Museum of American Jewish History announces move

New facility could be built on corner of historical Independence Mall.

The National Museum of American Jewish History on Thursday announced plans to build a new facility that it hopes will raise its profile and quadruple the number of annual visitors. The plans call for acquiring and razing a building on a prime corner of Independence Mall, half a block from the museum's current downtown location. Museum director Gwen Goodman would not disclose the price of the building, which houses two TV and two radio stations. The sale should close in June, she said. The stations - KYW-AM, WYSP-FM, KYW-TV and WPSG-TV - have not announced plans to relocate.

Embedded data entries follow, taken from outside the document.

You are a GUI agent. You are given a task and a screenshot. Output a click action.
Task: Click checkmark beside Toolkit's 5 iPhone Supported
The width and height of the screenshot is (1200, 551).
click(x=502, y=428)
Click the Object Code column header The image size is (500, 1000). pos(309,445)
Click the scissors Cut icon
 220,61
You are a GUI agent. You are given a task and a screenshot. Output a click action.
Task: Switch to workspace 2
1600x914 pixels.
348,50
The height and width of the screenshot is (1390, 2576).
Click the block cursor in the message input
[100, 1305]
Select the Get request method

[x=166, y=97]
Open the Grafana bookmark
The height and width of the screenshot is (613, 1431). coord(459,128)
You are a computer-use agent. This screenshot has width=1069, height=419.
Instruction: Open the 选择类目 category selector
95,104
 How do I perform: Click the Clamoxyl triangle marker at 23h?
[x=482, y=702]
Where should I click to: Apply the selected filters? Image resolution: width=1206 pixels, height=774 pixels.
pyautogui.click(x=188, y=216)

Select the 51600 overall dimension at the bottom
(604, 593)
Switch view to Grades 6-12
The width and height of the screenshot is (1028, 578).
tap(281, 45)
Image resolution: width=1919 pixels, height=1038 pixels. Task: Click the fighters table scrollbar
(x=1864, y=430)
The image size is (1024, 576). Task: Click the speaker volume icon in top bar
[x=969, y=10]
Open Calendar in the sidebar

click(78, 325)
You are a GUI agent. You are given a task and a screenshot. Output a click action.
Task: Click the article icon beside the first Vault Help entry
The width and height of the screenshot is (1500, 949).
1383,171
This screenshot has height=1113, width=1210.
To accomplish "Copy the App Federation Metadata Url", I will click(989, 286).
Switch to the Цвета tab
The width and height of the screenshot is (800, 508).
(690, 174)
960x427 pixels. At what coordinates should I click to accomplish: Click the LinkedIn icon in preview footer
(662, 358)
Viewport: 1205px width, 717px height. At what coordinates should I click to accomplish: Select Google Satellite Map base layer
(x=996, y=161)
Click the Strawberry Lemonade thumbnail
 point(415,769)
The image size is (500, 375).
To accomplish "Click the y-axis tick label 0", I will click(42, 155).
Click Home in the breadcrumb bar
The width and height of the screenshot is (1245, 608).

Goodman expects the building to be demolished in the spring of 2007. The museum would move about two years later into the new facility, which would be 7,200 square meters to 9,000 square meters. Its current 1,350-square-meter home has only 234 square meters of exhibition space. It hosts 50,000 to 65,000 visitors annually. "We have to turn down a lot of exhibits that are offered to us because we don't have the space for them," Goodman said. With a more prominent location within a block of the Liberty Bell and Independence Hall, the new facility could attract 250,000 people in its first year, Goodman said. Officials at the museum - an affiliate of the Smithsonian Institution - are in the midst of a $100 million fund-raising campaign in anticipation of the project. Architect James Polshek has begun drawing preliminary designs for the new site. His firm, Polshek Partnership of New York, has designed the American Museum of Natural History's Rose Center for Earth and Space, the Smithsonian Institution's National Museum of the American Indian, and the Clinton Presidential Center.